= Kalandologion =

A kalandologion (Greek καλανδολόγιον, 'almanac'; plural kalandologia) is a type of omen text that purports to predict the effects of the beginning of the year falling on a certain day of the week or in a certain sign of the zodiac. The predictions are meteorological, agricultural, epidemiological, social and political. Kalandologia are found in Greek, Syriac, Mandaic, Ethiopic, Latin, Coptic and Arabic. Before the end of the Middle Ages versions had appeared in many western vernaculars.

Coptic papyrus P.Mich. inv. 590
Czech kalandologion in Austrian National Library, Cod. 3282

The origins of the genre are unclear. Attempts have been made to trace it back to Babylonian astrology or Hellenistic astrology. It is certainly ancient. The Jewish Treatise of Shem probably dates to the first century AD. In the Christian tradition, these texts are most commonly attributed to Ezra. John of Nikiu, writing in Egypt in the sixth century, attests that many Christians used a kalandologion attributed to Ezra. In his Canons, written early in the eighth century, Patriarch Nikephoros I of Constantinople condemns their use, calling them "unclean".

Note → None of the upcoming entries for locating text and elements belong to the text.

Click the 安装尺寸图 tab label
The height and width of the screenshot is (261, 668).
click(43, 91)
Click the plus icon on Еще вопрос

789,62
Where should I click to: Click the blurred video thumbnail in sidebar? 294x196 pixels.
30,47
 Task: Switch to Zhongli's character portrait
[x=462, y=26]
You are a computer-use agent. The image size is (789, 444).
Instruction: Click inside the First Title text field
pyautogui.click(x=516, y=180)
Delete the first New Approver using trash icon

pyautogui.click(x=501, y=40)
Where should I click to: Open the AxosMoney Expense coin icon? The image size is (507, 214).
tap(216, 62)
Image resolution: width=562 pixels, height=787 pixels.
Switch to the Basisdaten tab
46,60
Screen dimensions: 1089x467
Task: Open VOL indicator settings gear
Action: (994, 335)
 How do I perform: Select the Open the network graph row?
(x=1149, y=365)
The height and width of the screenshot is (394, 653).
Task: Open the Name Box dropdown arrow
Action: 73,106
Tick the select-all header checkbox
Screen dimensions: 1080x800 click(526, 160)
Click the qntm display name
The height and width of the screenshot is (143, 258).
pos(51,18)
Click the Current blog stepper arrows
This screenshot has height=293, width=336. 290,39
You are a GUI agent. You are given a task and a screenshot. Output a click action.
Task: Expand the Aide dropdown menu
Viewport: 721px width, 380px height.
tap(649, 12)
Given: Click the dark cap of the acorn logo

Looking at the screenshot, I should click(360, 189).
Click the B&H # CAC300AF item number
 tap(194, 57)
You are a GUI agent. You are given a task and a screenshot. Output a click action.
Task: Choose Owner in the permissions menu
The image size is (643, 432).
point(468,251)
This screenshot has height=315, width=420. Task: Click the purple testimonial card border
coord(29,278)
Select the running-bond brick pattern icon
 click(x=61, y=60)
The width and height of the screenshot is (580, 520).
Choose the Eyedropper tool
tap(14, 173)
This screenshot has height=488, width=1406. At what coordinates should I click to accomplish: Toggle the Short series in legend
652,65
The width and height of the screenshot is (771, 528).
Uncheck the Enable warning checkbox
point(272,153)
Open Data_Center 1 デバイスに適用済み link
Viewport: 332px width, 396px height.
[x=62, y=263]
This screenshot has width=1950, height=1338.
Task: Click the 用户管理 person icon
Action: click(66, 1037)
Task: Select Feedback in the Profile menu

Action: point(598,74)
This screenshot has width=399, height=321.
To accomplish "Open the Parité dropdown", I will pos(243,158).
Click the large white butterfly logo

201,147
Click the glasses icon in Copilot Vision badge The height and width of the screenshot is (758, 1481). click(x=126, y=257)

At least three distinct Greek kalandologia survive. The Latin version is known as the Revelatio Esdrae. Its earliest manuscript is from the ninth century. Although usually attributed to Ezra, there is a version misattributed to Bede. The Syriac and Arabic versions are attributed to Daniel and are known from tenth-century manuscripts. In English versions, the name of Ezra has been corrupted to "Erra Pater". Vernacular versions attributed to Ezra are known from Old Occitan, Italian, Dutch, German and Czech. The Old French versions, including an Anglo-Norman one that begins the year on Christmas rather than 1 January, are usually attributed to Ezekiel. Many Greek copies are anonymous. The Coptic kalandologion regards the start of the year for prognostic purposes as the sixth of Ṭūba, which corresponded to the first (or kalends) of January, the start of the year in the Roman Empire. Several Coptic kalandologia include a second part that makes predictions based on the strength and direction of the wind in the week of the sixth of Ṭūba. The fragmentary Coptic kalandologion in the 9th-century papyrus P.Mich. inv. 590 is of the latter type, for example:

If the east wind comes on 8 Tubi, there will be a great winter, the weather will be good, the cattle will miscarry, the wheat will become as dry as cumin, the men will suffer severe illnesses, and the children will die.

If a south wind comes forth on the dawn of 9 Tubi, and the north winds comes forth at evening, it means a great summer, the crops will increase, the small livestock will miscarry but will not continue (to do so), and the honey will become profitable.